Do You Have Relationship Envy?

By Tracy Clifford

Envy. Jealousy. You know that feeling. You want what someone else has. You feel like you’re missing out. If you’re not careful, it can start to eat away at you. It can change the way you interact with the world around you. And sadly, it can close you off to finding true and lasting love.

Admit it. You’ve felt it before. I know I have. You see a beautiful, happy, couple walking down the street holding hands. They look content, relaxed, and in love. You ask yourself: Why can’t I have that? You tell yourself all sorts of things to make yourself feel better. You never know what goes on behind closed doors. Their relationship probably isn’t all that great. You remind yourself that you are only seeing a small snippet of their life. You think about all the single and fabulous people you know. You tell yourself that your next great love is around the corner. You think about the people who have it worse than you do. But none of it works. You still want love. You still envy all the happy couples, because you’re not part of a happy couple, and you want to be.

Instead of telling you to resist these feelings, I propose that you let yourself feel the envy. Let it wash over you. Let yourself sit with it for a while, even if it’s uncomfortable and ugly. Envy is a natural human emotion. Most people try to deny envy. Or they’re told that envy is negative or shameful, so they have a hard time owning up to it. Most people react to envy with fear and control. You attempt to control people around you, or make decisions based out of fear rather than strength.
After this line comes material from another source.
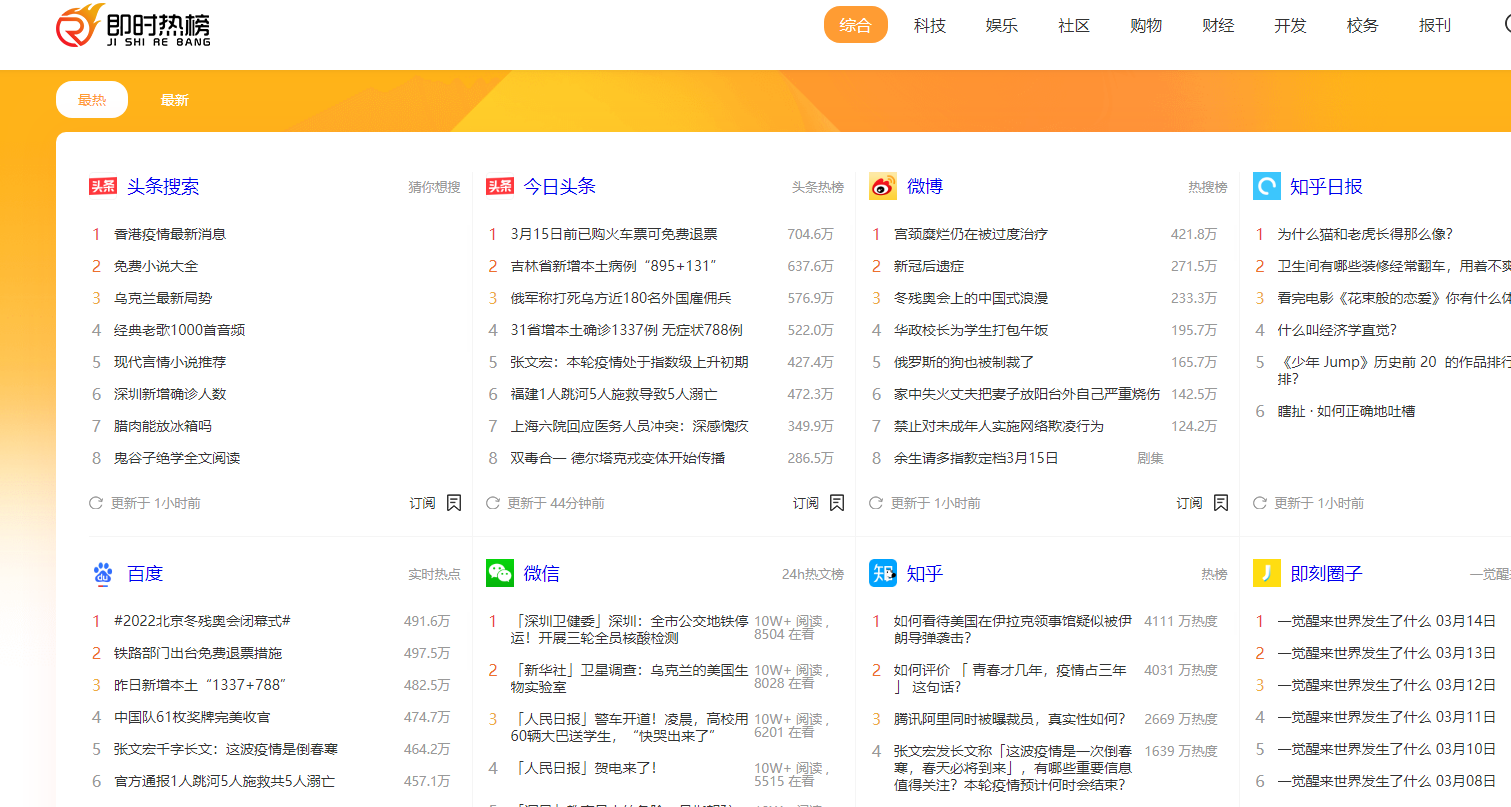Click the 百度 paw icon
Screen dimensions: 1511x807
[102, 573]
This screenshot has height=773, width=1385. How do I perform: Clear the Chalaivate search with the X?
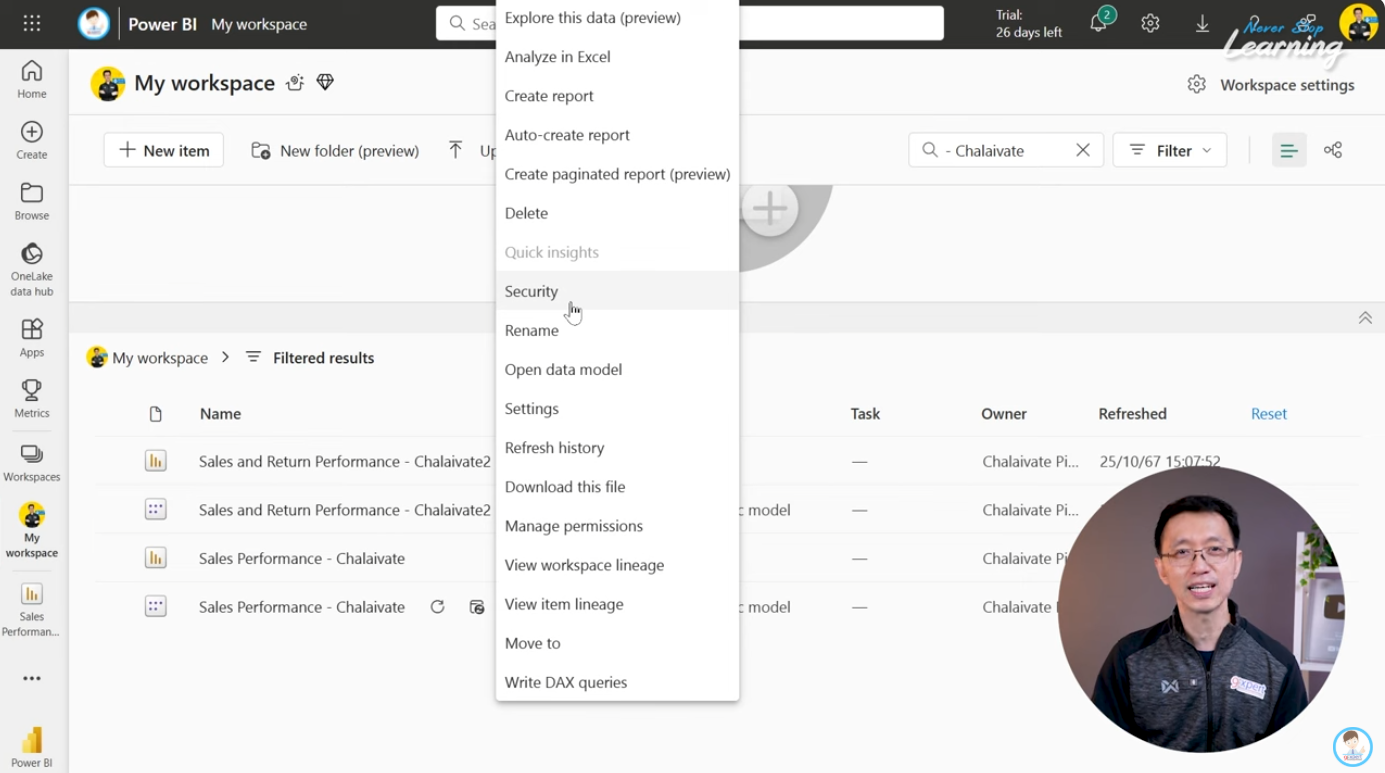(1083, 149)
This blog is not about how to help you not feel envious. You will feel envy. You are a human being. And the last thing you should try to do is control how you feel. The wonderful thing about emotions is that they are transitory. Feelings are energy. They pass through you. It is far more productive to let yourself feel the feeling than try to resist it. With time the emotion will pass. Journaling, talking to a trusted friend, or exercising can help you deal with this energy.

I believe that at the root of most envy is grief. If you observe a happy couple, you might think about the past when you were part of a happy couple. There is a still a well of loss within you that demands to be felt. Or perhaps you’ve never known true love, and you’re angry and hurt when you know that others have experienced it and you haven’t. All I can say is let yourself feel it. Part of the beauty of being alive is feeling a wide range of emotions — even the sad ones.

When you’ve passed through the most poignant and heartbreaking parts of those feelings, remind yourself of this: Every human being on this planet is in a state of transition at this very moment. Some are in the throes of passion and love. Others might be coupled up, but feel numb. Still others are experiencing the kind of heartbreak that feels like it pierces the heart. We are all moving through life at various stages of love. There are countless people who feel similarly to the way you do at this very moment.

So while it may feel like all the world is in love, know that they’re not. In my opinion, one of the most essential human emotions is hope. If you don’t have faith in other human beings or in the future, then what do you have? Once you let envy and jealousy pass through you, you can start to feel truly open again. Open to the idea that we are all on the same journey – striving for connection, meaning, and love. Just like passing seasons, it all comes at different times.